Ma non raccontano cos'abbia significato la trincea per il "fante" Ungaretti. Tralasciano la disperazione prossima all'esaurimento, le crisi di nervi, le allucinazioni, l'abuso di alcol per riuscire a dormire. Forse persino dimenticano che la morte gli si negò quando una pallottola nemica gli si conficcò nel fucile.

Qui si racconta il dramma di una vita sempre in tensione: nell'infanzia esotica del natio Egitto, nel precoce entusiasmo letterario, nella ricerca di risposte per il suicidio di un compagno d'arte, nella patriottica propensione alle armi, infine nello smarrimento esistenziale per la scoperta di un profondo «non senso» sotteso alle ragioni di ogni guerra. Allora, ecco piovere le richieste di aiuto, queste sì urlate, affinché il conflitto finisca o quantomeno gli sia sospeso, con licenze e allontanamenti dal fronte, carsico o francese che sia.
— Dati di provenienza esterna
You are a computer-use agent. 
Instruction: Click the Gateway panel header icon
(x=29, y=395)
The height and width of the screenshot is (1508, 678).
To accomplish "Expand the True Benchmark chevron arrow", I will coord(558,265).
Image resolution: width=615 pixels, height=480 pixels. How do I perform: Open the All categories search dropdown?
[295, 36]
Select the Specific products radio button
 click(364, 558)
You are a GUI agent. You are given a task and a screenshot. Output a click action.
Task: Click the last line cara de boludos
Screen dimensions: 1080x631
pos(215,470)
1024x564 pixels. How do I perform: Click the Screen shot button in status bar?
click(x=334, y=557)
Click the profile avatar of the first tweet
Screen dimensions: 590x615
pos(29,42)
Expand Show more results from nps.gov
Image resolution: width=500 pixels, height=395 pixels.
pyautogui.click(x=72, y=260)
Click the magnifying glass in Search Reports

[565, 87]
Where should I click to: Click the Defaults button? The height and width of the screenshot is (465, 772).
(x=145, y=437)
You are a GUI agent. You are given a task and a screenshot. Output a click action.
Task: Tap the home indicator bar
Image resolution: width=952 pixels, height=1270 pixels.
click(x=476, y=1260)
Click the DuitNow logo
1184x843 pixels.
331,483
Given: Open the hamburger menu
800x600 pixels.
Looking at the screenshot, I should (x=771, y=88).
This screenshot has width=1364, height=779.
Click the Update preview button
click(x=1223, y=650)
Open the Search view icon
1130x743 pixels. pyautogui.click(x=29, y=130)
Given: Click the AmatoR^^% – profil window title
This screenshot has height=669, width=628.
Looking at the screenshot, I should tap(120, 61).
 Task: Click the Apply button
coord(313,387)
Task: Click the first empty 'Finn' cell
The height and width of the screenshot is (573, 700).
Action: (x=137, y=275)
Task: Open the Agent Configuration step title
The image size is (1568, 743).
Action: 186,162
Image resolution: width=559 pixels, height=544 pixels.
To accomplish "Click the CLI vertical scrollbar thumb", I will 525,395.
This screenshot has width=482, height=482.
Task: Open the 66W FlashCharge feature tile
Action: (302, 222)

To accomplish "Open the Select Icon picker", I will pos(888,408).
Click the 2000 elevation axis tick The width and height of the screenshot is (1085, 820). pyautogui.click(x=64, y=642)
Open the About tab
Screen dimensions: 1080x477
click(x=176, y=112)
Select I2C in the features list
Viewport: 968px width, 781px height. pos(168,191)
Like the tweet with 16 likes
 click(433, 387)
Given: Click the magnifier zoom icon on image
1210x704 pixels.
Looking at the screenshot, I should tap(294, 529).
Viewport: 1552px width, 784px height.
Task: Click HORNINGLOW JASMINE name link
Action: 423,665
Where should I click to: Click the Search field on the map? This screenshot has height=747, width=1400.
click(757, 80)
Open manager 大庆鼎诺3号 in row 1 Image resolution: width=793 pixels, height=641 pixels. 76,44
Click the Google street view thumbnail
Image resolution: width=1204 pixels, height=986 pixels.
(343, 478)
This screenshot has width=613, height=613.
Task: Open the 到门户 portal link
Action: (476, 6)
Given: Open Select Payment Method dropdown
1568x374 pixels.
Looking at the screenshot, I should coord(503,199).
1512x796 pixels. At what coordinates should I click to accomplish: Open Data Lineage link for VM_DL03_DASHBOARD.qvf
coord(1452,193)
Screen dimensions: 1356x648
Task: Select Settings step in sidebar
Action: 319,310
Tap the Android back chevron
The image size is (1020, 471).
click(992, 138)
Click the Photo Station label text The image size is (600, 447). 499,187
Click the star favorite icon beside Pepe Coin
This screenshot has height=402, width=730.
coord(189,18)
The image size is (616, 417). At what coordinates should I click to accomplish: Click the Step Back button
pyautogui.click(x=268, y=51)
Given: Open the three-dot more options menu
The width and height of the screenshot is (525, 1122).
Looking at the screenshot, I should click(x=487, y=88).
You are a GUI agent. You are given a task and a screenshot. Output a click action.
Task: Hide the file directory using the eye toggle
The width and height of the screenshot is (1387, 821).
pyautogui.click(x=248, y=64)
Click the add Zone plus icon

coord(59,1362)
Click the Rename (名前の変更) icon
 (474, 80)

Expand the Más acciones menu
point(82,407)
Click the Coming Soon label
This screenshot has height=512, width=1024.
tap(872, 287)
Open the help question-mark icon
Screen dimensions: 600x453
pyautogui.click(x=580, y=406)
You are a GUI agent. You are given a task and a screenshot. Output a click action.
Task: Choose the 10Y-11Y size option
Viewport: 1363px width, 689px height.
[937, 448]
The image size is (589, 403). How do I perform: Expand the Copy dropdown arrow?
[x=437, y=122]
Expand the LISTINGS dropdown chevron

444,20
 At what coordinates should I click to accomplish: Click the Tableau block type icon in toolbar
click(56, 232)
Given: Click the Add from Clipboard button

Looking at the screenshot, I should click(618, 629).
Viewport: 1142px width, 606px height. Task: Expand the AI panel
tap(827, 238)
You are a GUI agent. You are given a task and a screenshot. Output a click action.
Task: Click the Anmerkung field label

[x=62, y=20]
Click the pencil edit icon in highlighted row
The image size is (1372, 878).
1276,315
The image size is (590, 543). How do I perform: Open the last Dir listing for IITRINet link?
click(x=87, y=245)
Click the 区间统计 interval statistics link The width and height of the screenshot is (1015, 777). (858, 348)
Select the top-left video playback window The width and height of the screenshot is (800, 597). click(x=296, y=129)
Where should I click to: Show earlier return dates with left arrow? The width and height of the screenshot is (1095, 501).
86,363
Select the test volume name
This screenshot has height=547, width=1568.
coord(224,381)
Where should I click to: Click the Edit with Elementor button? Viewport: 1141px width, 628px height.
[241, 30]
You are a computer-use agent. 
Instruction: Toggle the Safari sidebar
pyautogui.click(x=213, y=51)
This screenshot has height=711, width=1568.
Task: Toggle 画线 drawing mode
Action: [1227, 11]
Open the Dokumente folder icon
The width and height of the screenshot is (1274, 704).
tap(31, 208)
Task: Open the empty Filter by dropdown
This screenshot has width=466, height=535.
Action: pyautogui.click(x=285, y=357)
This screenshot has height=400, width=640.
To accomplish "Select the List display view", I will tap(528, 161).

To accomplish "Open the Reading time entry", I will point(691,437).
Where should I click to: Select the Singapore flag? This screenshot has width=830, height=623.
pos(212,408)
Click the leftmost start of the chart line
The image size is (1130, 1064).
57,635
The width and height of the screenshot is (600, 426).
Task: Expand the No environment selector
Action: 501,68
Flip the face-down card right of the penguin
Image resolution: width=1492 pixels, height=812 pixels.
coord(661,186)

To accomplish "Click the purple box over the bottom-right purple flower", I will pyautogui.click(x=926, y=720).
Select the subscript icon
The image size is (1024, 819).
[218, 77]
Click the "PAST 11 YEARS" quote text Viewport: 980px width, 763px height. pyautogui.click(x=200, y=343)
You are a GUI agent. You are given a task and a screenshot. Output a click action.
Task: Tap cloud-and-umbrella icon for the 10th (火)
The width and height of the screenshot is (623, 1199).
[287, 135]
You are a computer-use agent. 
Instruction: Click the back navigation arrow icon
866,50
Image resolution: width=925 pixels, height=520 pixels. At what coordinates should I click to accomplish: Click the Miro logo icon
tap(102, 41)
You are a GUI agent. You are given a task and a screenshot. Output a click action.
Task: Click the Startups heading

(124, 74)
Fondante, per queste pagine, è il fitto epistolario che l'artista scambiò con gli amici e i futuri compagni di antologia.
Spaventa vedere un poeta piangere senza rime: questo libro spiega perché.

Dall'opera: «Eccomi qui, mio caro Papini, in questa stanza vasta [...] ai piedi del Carso, sadico sotto il solleone; eccomi qui, con me, e mi raggiunge lo spasimo delle cicale ubbriache, e il rotolìo incessante dei veicoli; e il passo degli uomini che scendono e salgono, incessante; e questo peso della strada, e questo peso del sole, che sono cose da godersi a proprio talento; mentre così imbrancati, ci mettono soltanto nel sangue un pimento di desideri che bisognerà veder corrompersi strangolati in noi».